能夠躲在網絡背後堅持發騷擾短信的人,本身也都是些軟弱的家夥,光是一封律師函都夠把他們的膽子吓破了,立馬就給言西道了歉,并保證自己以後再也不會打擾他了。
但光道歉是不夠的, 律師還讓這些人都賠付了一定的精神損失費,畢竟如果就這樣輕輕放過去的話, 難免不會再犯,還得是切身的懲罰才能讓她們知道錯誤。
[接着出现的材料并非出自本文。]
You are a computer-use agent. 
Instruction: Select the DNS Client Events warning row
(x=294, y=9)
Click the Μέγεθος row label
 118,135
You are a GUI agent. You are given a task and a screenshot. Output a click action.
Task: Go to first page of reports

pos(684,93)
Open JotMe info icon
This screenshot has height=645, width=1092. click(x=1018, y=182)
這樣一弄, 言西的短信箱頓時就清淨了不少, 但還是有個人依舊锲而不舍。
言西打開垃圾箱翻查,發現這個人就是七夕節那天給他發求愛短信的人,如果說一些人是跟風, 或者是真的想要碰碰運氣, 看他會不會回複,這個人發的內容就真的是在騷擾了, 現在更是在挑釁, 有恃無恐的覺得他不會采取法律措施。
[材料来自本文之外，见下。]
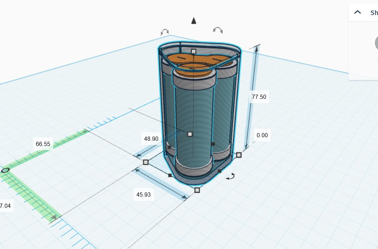Click the right-side white scale handle
Viewport: 378px width, 249px height.
click(x=240, y=155)
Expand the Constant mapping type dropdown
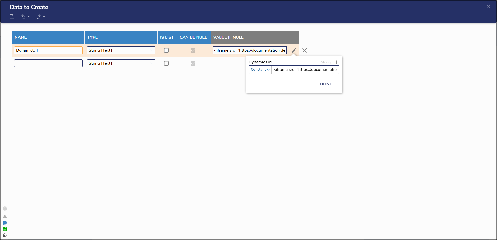The image size is (497, 240). point(260,70)
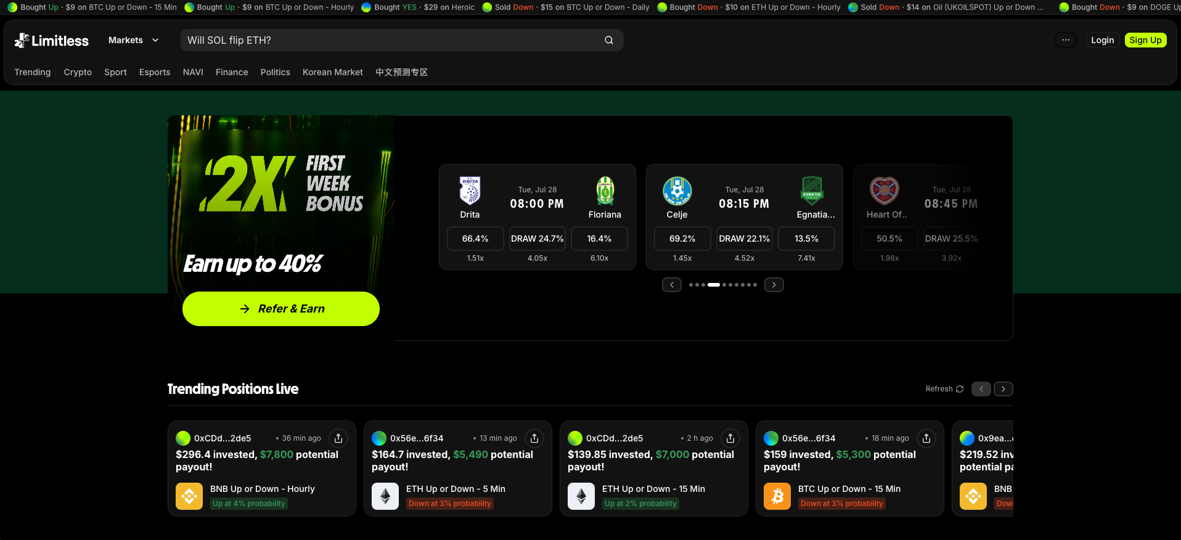Open the three-dots more options menu
1181x540 pixels.
coord(1066,40)
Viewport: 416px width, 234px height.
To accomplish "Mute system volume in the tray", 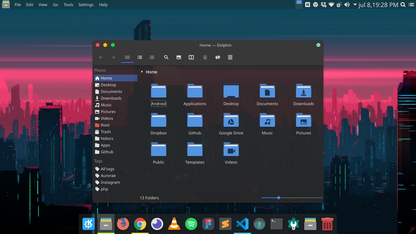I will [347, 5].
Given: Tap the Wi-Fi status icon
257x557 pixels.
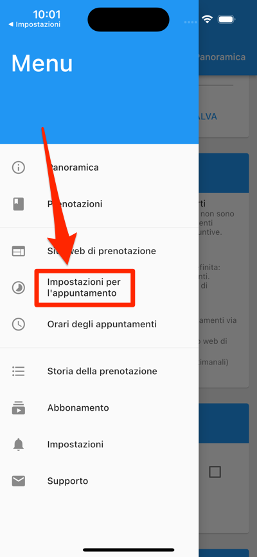Looking at the screenshot, I should click(x=207, y=19).
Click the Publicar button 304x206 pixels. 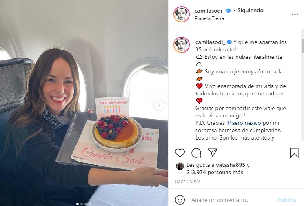288,200
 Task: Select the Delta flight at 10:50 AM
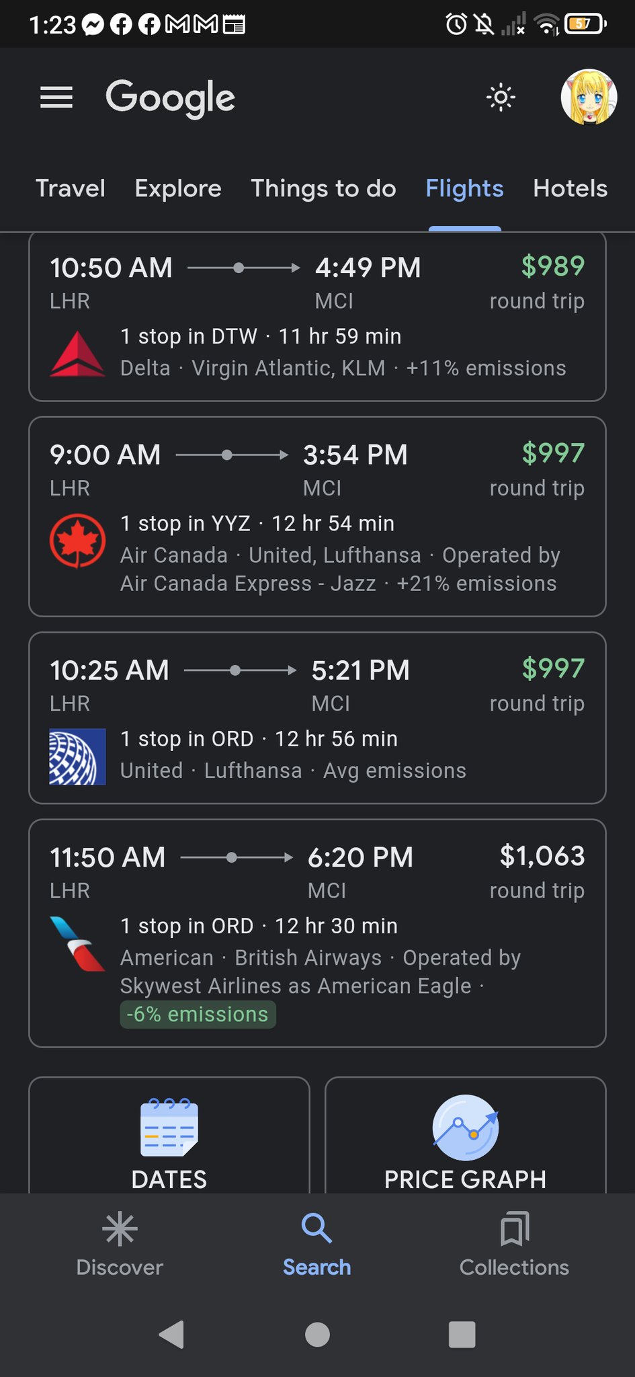click(317, 316)
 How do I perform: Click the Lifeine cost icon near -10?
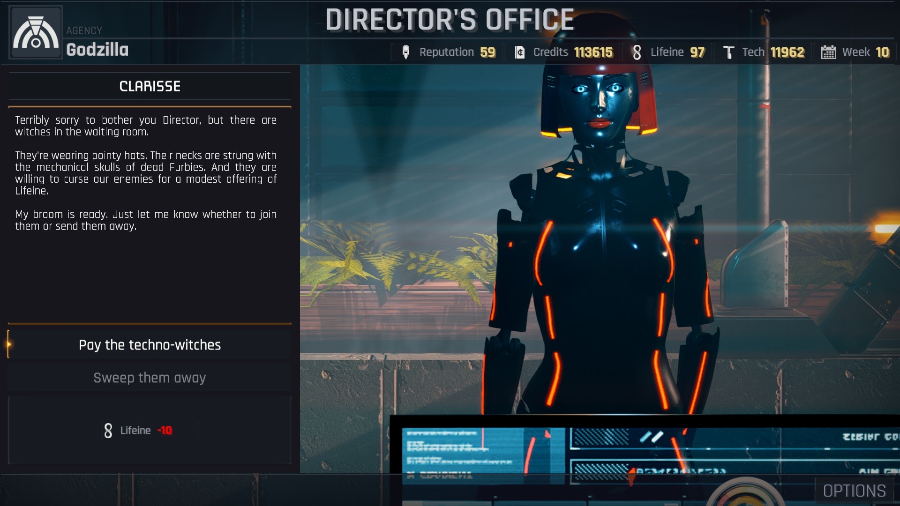point(108,431)
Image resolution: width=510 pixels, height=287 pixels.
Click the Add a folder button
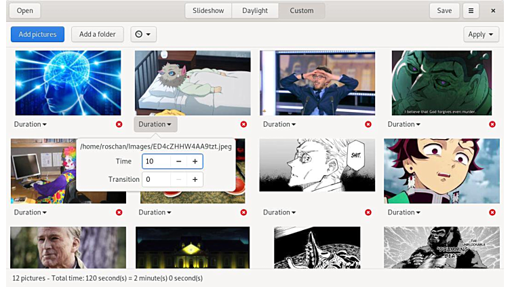pos(97,35)
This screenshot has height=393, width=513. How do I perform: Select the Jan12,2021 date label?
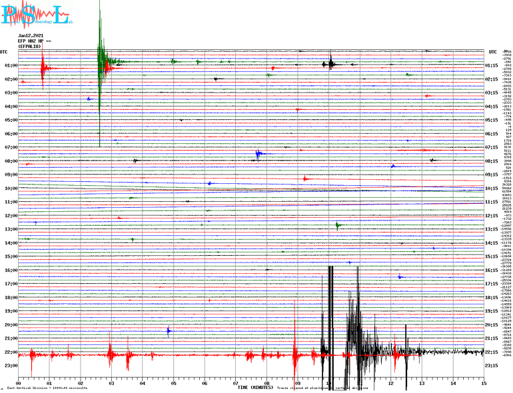[x=31, y=35]
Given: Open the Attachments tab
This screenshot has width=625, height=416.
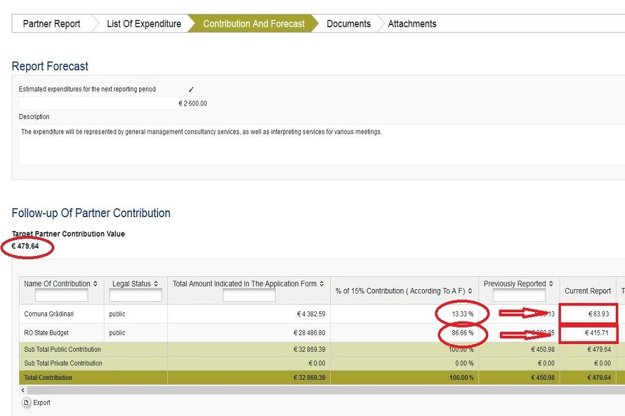Looking at the screenshot, I should 412,24.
言西這下更生氣了,他是不會讓惹自己不快的人好過的, 便跟律師商量說起訴這個人。
言西懲治騷擾他的人這件事在外語學院裏也漸漸傳開了, 其中涉事者還有言西的同班同學, 聽說那個人本來考完試都要回家了, 但因為要賠償,只好留下來刷盤子, 還要面對同學們異樣的眼光,別提有多後悔了。
阮鹿是回學校幫教授登考試成績時,聽還沒回家的同學議論,才知道這件事的,在從教授辦公室出來後,他走到樓下立馬就給言西打了個電話,詢問具體的情況。
言西剛睡完午覺起來,接到阮鹿的電話後打了個懶懶的哈欠,在阮鹿有些着急的催促中,解釋道:“鹿鹿你別太擔心,我就是終于覺得這些人太煩了而已,律師說會幫我處理好的。”
言西又把邬泠因為所謂的求愛短信吃醋,以及他無意中作死編出來一個不存在的追求者這件事跟他說了。
聽完後,阮鹿才終于知道為什麽言西要突然懲治這些騷擾者了,原來是因為邬醫生。
阮鹿聞言稍稍松了口氣,輕聲道只要言西沒有受到傷害就好。
言西聽到阮鹿這樣說,恨不得立馬把脖子,腰間,胳膊上的痕跡都拍下來展示給他看,這可都是邬泠留下來的好傑作,害得他不僅摸不到熱情的小狗,連門都徹底出不了了。
想着不能帶壞阮鹿,言西最終還是将這個想法忍了下來,只在電話裏控訴了邬泠幾句不體貼,太兇了之類的話。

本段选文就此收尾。